The half-life of cholesterol in the brain is approximately 5 years, compared to just a few days in peripheral tissues.
Neurons stop synthesizing cholesterol at around age 10 when the brain reaches adult size, thereafter relying on astrocytes to supply it.
Synthesizing one molecule of cholesterol requires over 30 molecules of ATP across 37 enzymatic steps.
Approximately 55% of the population carry the APOE3/E3 genotype, 20–25% carry E3/E4, and 1–2% are E4/E4 homozygotes.
APOE4 homozygotes (E4/E4) have an approximately 8–12-fold increased risk of Alzheimer's disease compared to APOE3/E3 individuals.
APOE3/E4 heterozygotes have approximately 2–3 times the Alzheimer's disease risk of APOE3/E3 individuals.
Oligodendrocytes produce approximately 70% of the cholesterol in the brain, primarily using it to create myelin sheaths.
All ApoB-lowering drugs except statins cannot cross the blood-brain barrier; statins are the only ApoB-lowering drug class that can affect brain cholesterol synthesis.
Meta-analyses of statin trials show statins either have no effect or reduce the incidence of Alzheimer's disease and cognitive impairment; no meta-analysis has shown statins injure the brain.
A study published approximately a decade ago found high correlation between CSF desmosterol and plasma desmosterol, and showed that people with low desmosterol have higher incidence of cognitive impairment and Alzheimer's disease.

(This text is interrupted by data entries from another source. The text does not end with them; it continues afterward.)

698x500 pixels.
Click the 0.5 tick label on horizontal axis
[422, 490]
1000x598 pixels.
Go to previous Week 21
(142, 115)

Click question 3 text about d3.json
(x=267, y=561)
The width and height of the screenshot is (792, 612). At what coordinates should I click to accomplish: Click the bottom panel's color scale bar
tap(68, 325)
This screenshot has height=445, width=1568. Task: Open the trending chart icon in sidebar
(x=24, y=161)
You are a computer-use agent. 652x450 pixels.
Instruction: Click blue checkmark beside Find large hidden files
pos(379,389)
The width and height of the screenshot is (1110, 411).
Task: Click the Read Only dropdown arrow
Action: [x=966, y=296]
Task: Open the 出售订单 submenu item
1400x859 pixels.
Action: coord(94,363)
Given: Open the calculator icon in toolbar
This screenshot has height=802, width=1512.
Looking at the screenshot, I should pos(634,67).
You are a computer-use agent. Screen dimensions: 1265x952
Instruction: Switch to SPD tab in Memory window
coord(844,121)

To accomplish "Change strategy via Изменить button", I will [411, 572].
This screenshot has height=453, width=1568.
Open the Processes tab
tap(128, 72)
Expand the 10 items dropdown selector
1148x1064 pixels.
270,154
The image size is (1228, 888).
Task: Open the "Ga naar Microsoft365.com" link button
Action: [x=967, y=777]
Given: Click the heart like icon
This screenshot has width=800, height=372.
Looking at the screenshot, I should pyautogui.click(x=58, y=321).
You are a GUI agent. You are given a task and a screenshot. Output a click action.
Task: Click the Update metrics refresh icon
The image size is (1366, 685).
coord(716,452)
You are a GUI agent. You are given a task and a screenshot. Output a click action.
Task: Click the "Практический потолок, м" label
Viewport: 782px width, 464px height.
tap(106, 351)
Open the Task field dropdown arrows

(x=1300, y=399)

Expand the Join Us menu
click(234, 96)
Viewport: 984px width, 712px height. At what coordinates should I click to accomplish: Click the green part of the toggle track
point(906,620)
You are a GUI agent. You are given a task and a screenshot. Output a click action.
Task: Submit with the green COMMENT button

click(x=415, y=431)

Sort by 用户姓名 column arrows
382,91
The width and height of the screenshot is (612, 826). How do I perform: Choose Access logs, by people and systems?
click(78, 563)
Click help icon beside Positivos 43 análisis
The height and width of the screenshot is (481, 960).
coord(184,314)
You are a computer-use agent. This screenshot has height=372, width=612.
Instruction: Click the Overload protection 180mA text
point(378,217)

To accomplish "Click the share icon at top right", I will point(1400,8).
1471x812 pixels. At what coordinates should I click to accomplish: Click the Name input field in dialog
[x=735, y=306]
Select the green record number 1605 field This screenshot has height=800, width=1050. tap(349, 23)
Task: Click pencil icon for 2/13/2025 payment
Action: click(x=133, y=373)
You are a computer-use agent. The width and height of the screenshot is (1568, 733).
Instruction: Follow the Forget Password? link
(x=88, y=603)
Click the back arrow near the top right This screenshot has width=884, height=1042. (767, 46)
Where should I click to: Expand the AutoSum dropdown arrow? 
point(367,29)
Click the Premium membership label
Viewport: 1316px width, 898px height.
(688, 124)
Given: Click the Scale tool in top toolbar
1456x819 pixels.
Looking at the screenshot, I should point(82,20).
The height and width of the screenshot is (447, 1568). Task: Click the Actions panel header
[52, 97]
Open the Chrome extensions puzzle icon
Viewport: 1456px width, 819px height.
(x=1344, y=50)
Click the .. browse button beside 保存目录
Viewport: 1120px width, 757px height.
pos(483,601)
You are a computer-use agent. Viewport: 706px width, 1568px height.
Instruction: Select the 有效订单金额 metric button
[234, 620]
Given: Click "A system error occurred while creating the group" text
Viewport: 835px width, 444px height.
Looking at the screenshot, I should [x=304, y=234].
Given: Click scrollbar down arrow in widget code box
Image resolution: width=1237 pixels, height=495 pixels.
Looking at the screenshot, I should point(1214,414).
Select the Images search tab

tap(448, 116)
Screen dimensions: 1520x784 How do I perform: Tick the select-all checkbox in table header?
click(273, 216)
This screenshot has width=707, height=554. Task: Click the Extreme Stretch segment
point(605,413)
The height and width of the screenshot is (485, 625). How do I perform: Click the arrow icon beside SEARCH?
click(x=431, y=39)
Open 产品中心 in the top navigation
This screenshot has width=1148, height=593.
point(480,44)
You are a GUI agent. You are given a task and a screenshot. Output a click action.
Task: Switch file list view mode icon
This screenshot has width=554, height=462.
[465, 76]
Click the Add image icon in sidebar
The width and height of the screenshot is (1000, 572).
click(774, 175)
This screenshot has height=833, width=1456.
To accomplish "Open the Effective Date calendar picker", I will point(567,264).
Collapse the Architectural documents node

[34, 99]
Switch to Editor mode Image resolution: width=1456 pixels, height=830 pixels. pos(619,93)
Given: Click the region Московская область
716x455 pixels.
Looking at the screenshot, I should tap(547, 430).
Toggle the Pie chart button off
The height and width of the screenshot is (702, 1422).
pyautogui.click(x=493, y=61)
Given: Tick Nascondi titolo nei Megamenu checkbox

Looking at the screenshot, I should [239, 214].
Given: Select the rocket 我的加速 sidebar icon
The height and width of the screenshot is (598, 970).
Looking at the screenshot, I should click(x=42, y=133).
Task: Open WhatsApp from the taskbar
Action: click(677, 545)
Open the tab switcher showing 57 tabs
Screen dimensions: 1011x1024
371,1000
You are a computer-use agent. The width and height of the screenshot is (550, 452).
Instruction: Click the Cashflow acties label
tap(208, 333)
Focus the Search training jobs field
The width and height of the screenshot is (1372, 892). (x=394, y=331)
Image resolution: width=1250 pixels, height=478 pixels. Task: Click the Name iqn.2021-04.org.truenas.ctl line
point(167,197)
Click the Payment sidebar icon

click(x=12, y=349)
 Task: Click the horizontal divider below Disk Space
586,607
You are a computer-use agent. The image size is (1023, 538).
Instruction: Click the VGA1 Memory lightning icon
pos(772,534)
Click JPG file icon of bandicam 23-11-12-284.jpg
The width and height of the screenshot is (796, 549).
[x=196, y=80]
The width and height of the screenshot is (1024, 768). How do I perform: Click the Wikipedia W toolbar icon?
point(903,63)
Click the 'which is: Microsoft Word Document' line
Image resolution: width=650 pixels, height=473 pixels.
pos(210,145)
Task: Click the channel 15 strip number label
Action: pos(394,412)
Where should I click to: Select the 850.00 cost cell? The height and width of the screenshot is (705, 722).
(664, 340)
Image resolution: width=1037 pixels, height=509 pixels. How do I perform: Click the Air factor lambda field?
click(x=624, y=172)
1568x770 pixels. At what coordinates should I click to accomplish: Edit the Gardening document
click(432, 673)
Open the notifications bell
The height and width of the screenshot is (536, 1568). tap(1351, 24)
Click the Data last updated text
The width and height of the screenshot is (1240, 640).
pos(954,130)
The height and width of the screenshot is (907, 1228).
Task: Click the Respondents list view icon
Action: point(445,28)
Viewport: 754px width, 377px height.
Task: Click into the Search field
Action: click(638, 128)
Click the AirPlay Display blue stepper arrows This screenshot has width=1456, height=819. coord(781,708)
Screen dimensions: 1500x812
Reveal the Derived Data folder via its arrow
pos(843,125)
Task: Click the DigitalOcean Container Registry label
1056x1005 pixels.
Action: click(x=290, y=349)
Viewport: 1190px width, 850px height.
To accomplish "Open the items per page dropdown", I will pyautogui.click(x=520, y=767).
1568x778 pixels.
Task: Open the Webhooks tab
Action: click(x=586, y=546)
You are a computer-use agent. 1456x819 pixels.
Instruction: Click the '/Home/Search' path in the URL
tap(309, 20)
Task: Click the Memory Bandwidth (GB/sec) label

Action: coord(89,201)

Ezetimibe's metabolite, ezetimibe glucuronide, can cross the blood-brain barrier and animal studies show it reduces hexokinase activity and glycosylation of brain proteins, producing anti-inflammatory effects.
Bill Harris's research indicates that an omega-3 index of 8–9% in red blood cell membranes reflects adequate systemic omega-3 saturation across body cell membranes.
LDL receptors act as dimers, with two receptors expressing simultaneously to grab two LDL particles at once, as discovered and published recently by researchers at the NIH.
People with genetic CETP loss-of-function variants have lower rates of Alzheimer's disease and cognitive impairment.